皮爾遜聳聳肩。「如果你要那麼辦,好吧。」

「謝謝,約瑟夫。」歐唐奈知道他勝利了,比他設想的還容易些。可能現在是提出另外一件事的好時候。他說:「約瑟夫,談到這兒,我還有一件事。」

「我很忙,過些時候再談不行嗎?」在皮爾遜說這句話的時候,歐唐奈差不多已經知道他腦子裡想什麼了。這位病理醫師是在表示,他雖然剛才讓步了,但並沒有放棄自己的獨立性。

「恐怕不能等了。是關於外科的病理回報問題。」

「回報怎麼了?」這個反應是一種積極防禦的口氣。

歐唐奈平心靜氣地說下去。「我聽到一些反應。有些報告在病理科耽誤的時間太長了。」

「羅弗斯,我知道。」皮爾遜現在公開表露不高興的神氣了。你差不多可以如聞其聲似的;他心裡在說:又是一個搗亂的外科醫生!

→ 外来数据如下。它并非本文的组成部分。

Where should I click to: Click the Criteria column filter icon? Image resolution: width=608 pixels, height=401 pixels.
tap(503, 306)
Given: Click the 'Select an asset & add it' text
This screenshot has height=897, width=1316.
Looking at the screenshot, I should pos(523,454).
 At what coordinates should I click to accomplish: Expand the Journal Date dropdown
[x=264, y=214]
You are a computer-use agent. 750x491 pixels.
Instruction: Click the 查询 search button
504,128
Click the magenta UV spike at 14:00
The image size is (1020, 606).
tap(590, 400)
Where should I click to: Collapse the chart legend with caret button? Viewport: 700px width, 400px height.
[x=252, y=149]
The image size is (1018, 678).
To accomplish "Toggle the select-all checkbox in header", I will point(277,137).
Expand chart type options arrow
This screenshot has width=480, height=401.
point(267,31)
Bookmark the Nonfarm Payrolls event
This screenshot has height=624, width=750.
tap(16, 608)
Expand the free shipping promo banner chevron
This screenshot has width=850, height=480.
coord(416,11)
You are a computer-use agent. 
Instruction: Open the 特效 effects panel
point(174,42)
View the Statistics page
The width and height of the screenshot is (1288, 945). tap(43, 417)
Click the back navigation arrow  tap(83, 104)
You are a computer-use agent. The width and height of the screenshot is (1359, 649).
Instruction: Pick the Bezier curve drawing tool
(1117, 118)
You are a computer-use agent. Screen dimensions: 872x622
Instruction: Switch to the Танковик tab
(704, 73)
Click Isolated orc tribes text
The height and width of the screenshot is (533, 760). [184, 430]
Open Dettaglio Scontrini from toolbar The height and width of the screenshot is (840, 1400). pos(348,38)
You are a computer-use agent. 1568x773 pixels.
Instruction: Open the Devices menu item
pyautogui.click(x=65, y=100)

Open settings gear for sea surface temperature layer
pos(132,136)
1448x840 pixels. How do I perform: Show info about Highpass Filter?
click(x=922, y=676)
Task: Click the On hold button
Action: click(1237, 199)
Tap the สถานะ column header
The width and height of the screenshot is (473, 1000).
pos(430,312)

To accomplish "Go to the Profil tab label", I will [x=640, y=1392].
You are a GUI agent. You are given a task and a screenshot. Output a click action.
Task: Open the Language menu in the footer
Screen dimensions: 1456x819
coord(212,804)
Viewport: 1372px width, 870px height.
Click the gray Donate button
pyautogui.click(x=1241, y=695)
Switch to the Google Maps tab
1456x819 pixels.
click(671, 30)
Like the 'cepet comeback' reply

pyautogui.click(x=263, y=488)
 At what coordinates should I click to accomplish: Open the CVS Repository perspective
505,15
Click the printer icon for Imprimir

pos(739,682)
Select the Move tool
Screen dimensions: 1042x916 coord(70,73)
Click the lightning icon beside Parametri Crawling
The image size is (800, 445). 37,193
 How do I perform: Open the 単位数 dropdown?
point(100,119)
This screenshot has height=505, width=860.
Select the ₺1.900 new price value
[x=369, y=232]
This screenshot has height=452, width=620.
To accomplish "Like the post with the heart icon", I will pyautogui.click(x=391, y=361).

歐唐奈下決心不上火,心平氣和地說:「比爾·羅弗斯是一個。可是還有別人反映。你是知道的,約瑟夫。」皮爾遜一時沒有答話,歐唐奈心想在某種程度上他對這位老爺子有點同情。年華易逝。皮爾遜已經六十六了;至多他也就還有五六年的工作時間。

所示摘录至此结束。